= Louis of Lower Lorraine =

Frankish royalty (975/980–1023)

Louis of Lower Lorraine (975/980 – 1023), Frankish royalty and a member of the Carolingian dynasty, was a younger son of Charles, Duke of Lower Lorraine, through his second wife, Adelaide.

Louis was born between 975 and 980, during the reign of his uncle, King Lothair of France. His mother was the daughter of a vassal of Hugh Capet. After the death of Louis's cousin, King Louis V, in 987, the nobility elected Hugh Capet king. Charles opposed Hugh, but was defeated in battle and captured in 991. Hugh had Louis placed in the custody of Bishop Adalbero of Laon. By 993, Charles had died and Hugh had imprisoned Louis in Orléans. Louis's older brother, Otto, who had remained behind in Germany, inherited their father's duchy.

In the spring of 993, Odo I, Count of Blois, plotted with Adalbero of Laon to arrest Hugh while the latter was in Metz to meet Otto III of Germany, and place Louis on the throne. The count of Blois was angered by Hugh's refusal to appoint him to Hugh's old office, Duke of the Franks. The plot, however, was leaked to the king and had to be abandoned.

At some point, Louis was released. He still retained land in Lower Lorraine and the Chronicle of Saint-Pierre-le-Vif calls him comes Alemanorum, "count of the Germans", suggesting that he had been granted a county in Lower Lorraine.

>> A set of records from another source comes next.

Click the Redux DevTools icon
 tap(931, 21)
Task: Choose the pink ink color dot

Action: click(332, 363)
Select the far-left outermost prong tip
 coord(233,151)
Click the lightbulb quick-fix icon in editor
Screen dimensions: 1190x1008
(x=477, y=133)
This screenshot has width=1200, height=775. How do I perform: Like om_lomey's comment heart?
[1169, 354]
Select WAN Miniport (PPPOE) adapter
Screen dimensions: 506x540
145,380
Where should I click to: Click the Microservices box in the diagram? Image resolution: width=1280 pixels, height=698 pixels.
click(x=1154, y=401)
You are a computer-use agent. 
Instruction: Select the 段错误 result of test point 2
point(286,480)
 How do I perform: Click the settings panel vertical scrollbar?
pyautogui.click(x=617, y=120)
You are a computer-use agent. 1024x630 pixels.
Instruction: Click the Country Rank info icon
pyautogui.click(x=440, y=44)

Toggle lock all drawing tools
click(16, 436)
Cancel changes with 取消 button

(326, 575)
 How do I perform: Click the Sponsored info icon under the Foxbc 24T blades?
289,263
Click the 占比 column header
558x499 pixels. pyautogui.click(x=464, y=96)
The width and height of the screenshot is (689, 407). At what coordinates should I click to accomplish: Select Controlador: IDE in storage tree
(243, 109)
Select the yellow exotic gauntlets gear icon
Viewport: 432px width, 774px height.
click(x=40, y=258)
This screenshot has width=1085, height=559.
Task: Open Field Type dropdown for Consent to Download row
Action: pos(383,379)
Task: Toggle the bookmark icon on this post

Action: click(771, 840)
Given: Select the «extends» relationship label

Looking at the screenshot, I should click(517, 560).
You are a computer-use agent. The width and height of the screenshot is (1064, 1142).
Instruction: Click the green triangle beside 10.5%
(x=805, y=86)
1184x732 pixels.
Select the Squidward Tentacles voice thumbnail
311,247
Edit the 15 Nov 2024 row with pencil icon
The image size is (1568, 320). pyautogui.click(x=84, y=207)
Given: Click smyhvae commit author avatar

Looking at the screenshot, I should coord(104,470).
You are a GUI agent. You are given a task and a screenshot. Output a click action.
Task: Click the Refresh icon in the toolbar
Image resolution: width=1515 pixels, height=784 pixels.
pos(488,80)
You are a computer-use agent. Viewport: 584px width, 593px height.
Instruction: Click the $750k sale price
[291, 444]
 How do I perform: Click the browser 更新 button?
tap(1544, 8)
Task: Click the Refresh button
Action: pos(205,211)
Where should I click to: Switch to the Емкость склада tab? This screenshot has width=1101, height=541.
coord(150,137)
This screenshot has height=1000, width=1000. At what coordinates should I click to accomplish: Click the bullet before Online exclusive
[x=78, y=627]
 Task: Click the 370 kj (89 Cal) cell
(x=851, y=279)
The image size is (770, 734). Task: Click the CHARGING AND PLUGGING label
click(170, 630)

Sometime between 1005 and 1012, Louis was in Aquitaine when Duke William V of Aquitaine made a donation to the Abbey of Bourgueil. Louis subscribed the duke's charter as "Louis, son of King Charles" (Lodoici filii Karoli regis). William is known to have been on good terms with Hugh and accepted his election, but Carolingian legitimism was not unknown in southern France, where royal power was weak. Louis was being sheltered in Aquitaine as a possible pretender for the kingship.

In 1023, Louis made a pilgrimage to Mont-Saint-Michel. During his return journey, he fell ill and became a monk in extremis at the Abbey of Saint-Pierre-le-Vif in Sens. While he lay dying, he gave his villa at Ariscurt (an unidentified location probably in Lorraine) and a pallium (a sign of his royalty) to the abbey. His epitaph at Saint-Pierre-le-Vif has been published.